--- Records from a collection ---
####
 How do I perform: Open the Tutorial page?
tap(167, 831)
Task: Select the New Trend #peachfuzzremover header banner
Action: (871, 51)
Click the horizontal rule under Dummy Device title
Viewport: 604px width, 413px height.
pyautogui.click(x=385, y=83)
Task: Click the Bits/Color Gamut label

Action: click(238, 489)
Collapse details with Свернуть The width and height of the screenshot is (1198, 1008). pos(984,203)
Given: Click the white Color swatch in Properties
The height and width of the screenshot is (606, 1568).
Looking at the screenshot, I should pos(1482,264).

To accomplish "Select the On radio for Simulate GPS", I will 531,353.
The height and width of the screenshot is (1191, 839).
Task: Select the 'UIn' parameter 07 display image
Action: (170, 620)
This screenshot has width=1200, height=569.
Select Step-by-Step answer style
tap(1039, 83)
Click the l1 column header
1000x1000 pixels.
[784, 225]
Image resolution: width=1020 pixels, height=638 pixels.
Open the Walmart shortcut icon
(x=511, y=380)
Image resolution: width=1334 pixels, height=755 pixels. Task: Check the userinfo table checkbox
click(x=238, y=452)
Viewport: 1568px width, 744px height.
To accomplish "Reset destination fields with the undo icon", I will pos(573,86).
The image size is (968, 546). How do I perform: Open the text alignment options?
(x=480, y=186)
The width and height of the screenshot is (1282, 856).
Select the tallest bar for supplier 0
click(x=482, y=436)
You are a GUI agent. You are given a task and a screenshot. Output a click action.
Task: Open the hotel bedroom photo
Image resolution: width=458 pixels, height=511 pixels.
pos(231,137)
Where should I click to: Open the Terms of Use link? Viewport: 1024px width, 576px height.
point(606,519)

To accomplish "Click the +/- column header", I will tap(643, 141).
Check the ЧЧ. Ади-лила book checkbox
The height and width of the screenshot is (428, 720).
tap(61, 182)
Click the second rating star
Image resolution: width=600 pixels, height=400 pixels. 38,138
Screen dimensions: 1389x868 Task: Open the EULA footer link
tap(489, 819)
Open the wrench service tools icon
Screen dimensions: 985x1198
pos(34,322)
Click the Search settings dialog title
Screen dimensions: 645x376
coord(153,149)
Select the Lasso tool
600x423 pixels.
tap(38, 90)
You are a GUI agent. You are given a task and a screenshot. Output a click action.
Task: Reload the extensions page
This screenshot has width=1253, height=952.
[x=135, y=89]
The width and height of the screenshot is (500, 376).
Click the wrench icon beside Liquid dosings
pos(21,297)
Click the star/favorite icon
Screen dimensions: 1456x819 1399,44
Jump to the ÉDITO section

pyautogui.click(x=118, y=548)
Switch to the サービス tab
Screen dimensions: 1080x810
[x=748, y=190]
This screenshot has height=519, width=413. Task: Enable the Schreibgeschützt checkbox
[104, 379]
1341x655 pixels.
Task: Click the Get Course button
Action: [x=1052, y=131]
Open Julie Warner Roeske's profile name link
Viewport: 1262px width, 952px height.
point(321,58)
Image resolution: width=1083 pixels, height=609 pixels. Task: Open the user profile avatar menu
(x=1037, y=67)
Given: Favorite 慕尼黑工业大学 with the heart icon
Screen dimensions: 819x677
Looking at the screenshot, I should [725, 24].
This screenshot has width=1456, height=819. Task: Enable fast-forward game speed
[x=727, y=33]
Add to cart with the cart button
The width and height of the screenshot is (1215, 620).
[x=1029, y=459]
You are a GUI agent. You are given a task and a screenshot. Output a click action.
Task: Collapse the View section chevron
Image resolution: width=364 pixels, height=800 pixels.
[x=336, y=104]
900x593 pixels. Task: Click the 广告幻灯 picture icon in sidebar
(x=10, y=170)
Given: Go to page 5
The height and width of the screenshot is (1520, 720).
####
--- Aim ---
Could you render every line of the entries above as a Markdown table with the columns "Row" and "Line," numbering each row and leaving out the blank lines?

--- Answer to this task ---
| Row | Line |
|---|---|
| 1 |  How do I perform: Open the Tutorial page? |
| 2 | tap(167, 831) |
| 3 | Task: Select the New Trend #peachfuzzremover header banner |
| 4 | Action: (871, 51) |
| 5 | Click the horizontal rule under Dummy Device title |
| 6 | Viewport: 604px width, 413px height. |
| 7 | pyautogui.click(x=385, y=83) |
| 8 | Task: Click the Bits/Color Gamut label |
| 9 | Action: click(238, 489) |
| 10 | Collapse details with Свернуть The width and height of the screenshot is (1198, 1008). pos(984,203) |
| 11 | Given: Click the white Color swatch in Properties |
| 12 | The height and width of the screenshot is (606, 1568). |
| 13 | Looking at the screenshot, I should pos(1482,264). |
| 14 | To accomplish "Select the On radio for Simulate GPS", I will 531,353. |
| 15 | The height and width of the screenshot is (1191, 839). |
| 16 | Task: Select the 'UIn' parameter 07 display image |
| 17 | Action: (170, 620) |
| 18 | This screenshot has width=1200, height=569. |
| 19 | Select Step-by-Step answer style |
| 20 | tap(1039, 83) |
| 21 | Click the l1 column header |
| 22 | 1000x1000 pixels. |
| 23 | [784, 225] |
| 24 | Image resolution: width=1020 pixels, height=638 pixels. |
| 25 | Open the Walmart shortcut icon |
| 26 | (x=511, y=380) |
| 27 | Image resolution: width=1334 pixels, height=755 pixels. Task: Check the userinfo table checkbox |
| 28 | click(x=238, y=452) |
| 29 | Viewport: 1568px width, 744px height. |
| 30 | To accomplish "Reset destination fields with the undo icon", I will pos(573,86). |
| 31 | The image size is (968, 546). How do I perform: Open the text alignment options? |
| 32 | (x=480, y=186) |
| 33 | The width and height of the screenshot is (1282, 856). |
| 34 | Select the tallest bar for supplier 0 |
| 35 | click(x=482, y=436) |
| 36 | You are a GUI agent. You are given a task and a screenshot. Output a click action. |
| 37 | Task: Open the hotel bedroom photo |
| 38 | Image resolution: width=458 pixels, height=511 pixels. |
| 39 | pos(231,137) |
| 40 | Where should I click to: Open the Terms of Use link? Viewport: 1024px width, 576px height. |
| 41 | point(606,519) |
| 42 | To accomplish "Click the +/- column header", I will tap(643, 141). |
| 43 | Check the ЧЧ. Ади-лила book checkbox |
| 44 | The height and width of the screenshot is (428, 720). |
| 45 | tap(61, 182) |
| 46 | Click the second rating star |
| 47 | Image resolution: width=600 pixels, height=400 pixels. 38,138 |
| 48 | Screen dimensions: 1389x868 Task: Open the EULA footer link |
| 49 | tap(489, 819) |
| 50 | Open the wrench service tools icon |
| 51 | Screen dimensions: 985x1198 |
| 52 | pos(34,322) |
| 53 | Click the Search settings dialog title |
| 54 | Screen dimensions: 645x376 |
| 55 | coord(153,149) |
| 56 | Select the Lasso tool |
| 57 | 600x423 pixels. |
| 58 | tap(38, 90) |
| 59 | You are a GUI agent. You are given a task and a screenshot. Output a click action. |
| 60 | Task: Reload the extensions page |
| 61 | This screenshot has width=1253, height=952. |
| 62 | [x=135, y=89] |
| 63 | The width and height of the screenshot is (500, 376). |
| 64 | Click the wrench icon beside Liquid dosings |
| 65 | pos(21,297) |
| 66 | Click the star/favorite icon |
| 67 | Screen dimensions: 1456x819 1399,44 |
| 68 | Jump to the ÉDITO section |
| 69 | pyautogui.click(x=118, y=548) |
| 70 | Switch to the サービス tab |
| 71 | Screen dimensions: 1080x810 |
| 72 | [x=748, y=190] |
| 73 | This screenshot has height=519, width=413. Task: Enable the Schreibgeschützt checkbox |
| 74 | [104, 379] |
| 75 | 1341x655 pixels. |
| 76 | Task: Click the Get Course button |
| 77 | Action: [x=1052, y=131] |
| 78 | Open Julie Warner Roeske's profile name link |
| 79 | Viewport: 1262px width, 952px height. |
| 80 | point(321,58) |
| 81 | Image resolution: width=1083 pixels, height=609 pixels. Task: Open the user profile avatar menu |
| 82 | (x=1037, y=67) |
| 83 | Given: Favorite 慕尼黑工业大学 with the heart icon |
| 84 | Screen dimensions: 819x677 |
| 85 | Looking at the screenshot, I should [725, 24]. |
| 86 | This screenshot has width=1456, height=819. Task: Enable fast-forward game speed |
| 87 | [x=727, y=33] |
| 88 | Add to cart with the cart button |
| 89 | The width and height of the screenshot is (1215, 620). |
| 90 | [x=1029, y=459] |
| 91 | You are a GUI agent. You are given a task and a screenshot. Output a click action. |
| 92 | Task: Collapse the View section chevron |
| 93 | Image resolution: width=364 pixels, height=800 pixels. |
| 94 | [x=336, y=104] |
| 95 | 900x593 pixels. Task: Click the 广告幻灯 picture icon in sidebar |
| 96 | (x=10, y=170) |
| 97 | Given: Go to page 5 |
| 98 | The height and width of the screenshot is (1520, 720). |